FOMCも同様である。FRB(米連邦準備制度理事会)は3会合連続で政策金利を据え置く見通しだ。原油高によるインフレ高止まりと雇用の下振れとの二つのリスクをにらみながら、軽々には動けない状況が続くだろう。
AI・半導体関連企業の決算発表に注目
そうしたなか日経平均は史上最高値圏にあり、AI・半導体関連の収益期待を背景に上昇基調を維持している。この強いモメンタムが今週も継続するかは企業の決算発表にかかっている。27日にアドバンテスト(6857)、日立製作所(6501)、30日にレーザーテック(6920)や東京エレクトロン(8035)が決算発表を予定する。海外ではアルファベット[GOOGL]やマイクロソフト[MSFT]、メタ・プラットフォームズ[META]などの決算発表がある。これらの内容次第では、AI需要の持続性に対する確信がさらに強まり、相場全体を押し上げる可能性が高い。
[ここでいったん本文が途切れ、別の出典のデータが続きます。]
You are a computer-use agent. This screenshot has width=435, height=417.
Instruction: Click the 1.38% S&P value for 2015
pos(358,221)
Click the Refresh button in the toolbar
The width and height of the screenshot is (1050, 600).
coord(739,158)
重要なのは、一見、AI・半導体相場が盛り上がっているように見えるが、先日のストラテジーレポート(4月17日付け「半導体株相場における物色の拡散」)で述べた通り、その中身が微妙に変化しているという点である。すなわち、単なる半導体一括買いではなく、検査装置、後工程、ストレージ、メモリー、電源、素材など周辺領域への物色拡散が続く。これは相場の裾野拡大という意味では健全である一方、経験則的には相場後半に見られやすいパターンでもあり、上昇の質に変化が生じていることに留意すべきだろう。
中東情勢やGWの影響で値動きの激しい展開に注意
そのほかでは言わずもがなであるが、中東情勢が引き続き無視できない。イランと米国の関係はいまだに和平に向けた決着が見えず、原油価格や金利の上昇圧力を通じて市場のボラティリティを高める。実際、足元でも原油高と金利上昇が同時に進行しており、株式市場の上値を抑える要因として意識されている。相場は堅調を維持しつつも、ニュースフロー次第で短期的な振れが大きくなる展開が想定される。加えて、来週からGWに入ることを考えれば、週後半は高値をつけても利益確定売りを急ぐ向きの売りもかさみ、値動きの激しい展開になりやすい。
予想レンジは5万8500円-6万1000円とする。